Kitten Captcha Needs to be Mashed With Flickr

I hate comment spam. I hate captchas only slightly less. Since optical character recognition is continually improving, captchas become ever more inscrutable to the average person as time progresses. Now, perhaps we might finally break out of captcha hell with Kitten Auth (via Digg).

Kitten Captcha The idea is simple. Instead of struggling to read twisted non-words, the user must recognize and select several pictures of kittens that have been mixed in with other cute animals. The idea is clever because it takes advantage of the huge gap in image recognition between humans and computers, making this menial task a rather effective Turing test.

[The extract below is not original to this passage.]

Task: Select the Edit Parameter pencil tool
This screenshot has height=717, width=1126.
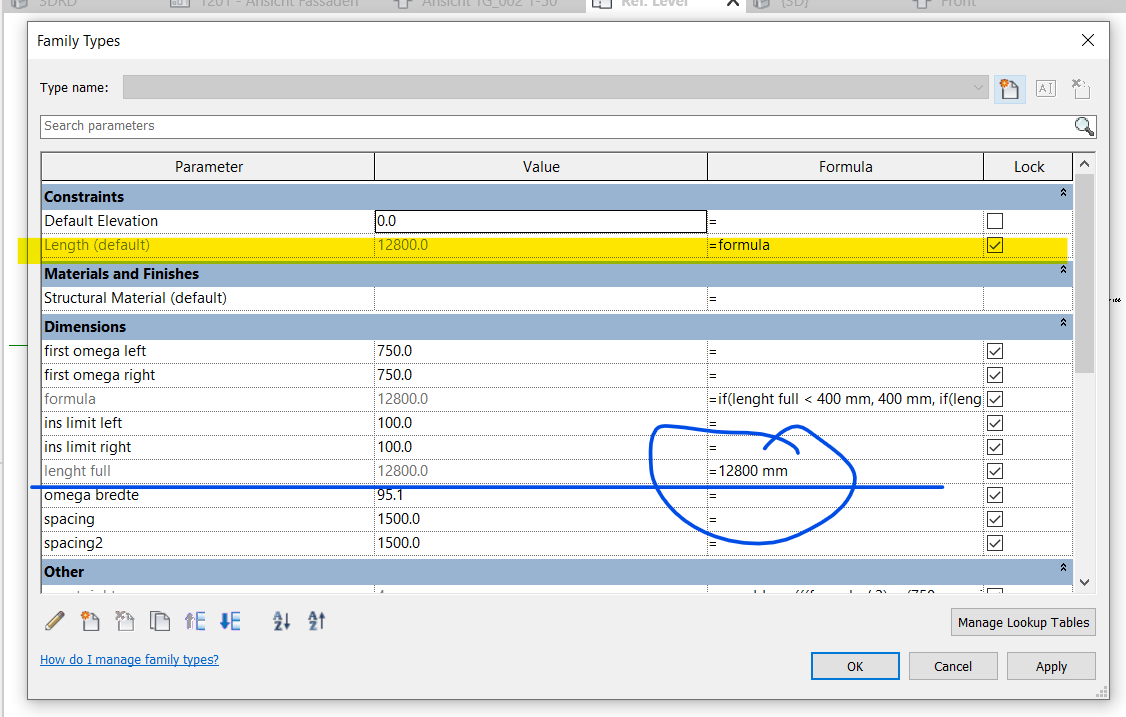Action: [55, 621]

Both the author and many commentors point out the necessity of a large corpus of kitten and puppy pictures. Such a problem could easily be solved by integrating with Flickr. For example, in the 9x9 grid in the example, you could pick three pictures with the kitten tag and six photos with a puppy tag. With 49,931 and 68,243 photos respectively, you have a pretty good corpus.

Of course, since you don’t control the corpus, there is always the danger of a photo with no easily visible kitten. This can be alleviated by displaying four “kitten” photos but requiring correct identification of only three. The “fudge factor” could be increased to any level deemed appropriate to the corpus, although doing so increases the chances a spambot could get through. It’s a trade-off with grid size, too.

The beauty of integrating with Flickr tags is that you basically get unlimited permutations on Kitten Captcha for free. Some commentors mentioned a Fruit Captcha - it’s easily done with the tags apple,fruit, orange,fruit, etc. Or imagine a Planes, Trains, and Automobiles Captcha. The possibilities are endless!

It seems likely that eventually the images would have to be proxied rather than serve them directly from Flickr. Otherwise, spammers could simply use the Flickr API to download the tags for the displayed photos and determine which ones are correct. That could be accomplished either by attempting to parse the page for the name of the goal picture and comparing it to the tags, or by analyzing the distribution of tags. (As an example of the last case, imagine the goal of “kitten.” That means the “kitten” tag will be on four images, while “puppy” will be on five. Thus, “puppy” is the distraction, and “kitten” is the right answer.) Proxying the images deprives the spammer of the only information tying the picture back to Flickr, thus depriving him of the tag information necessary to defeat the system other than by brute force.

So - anybody want to implement it for Drupal?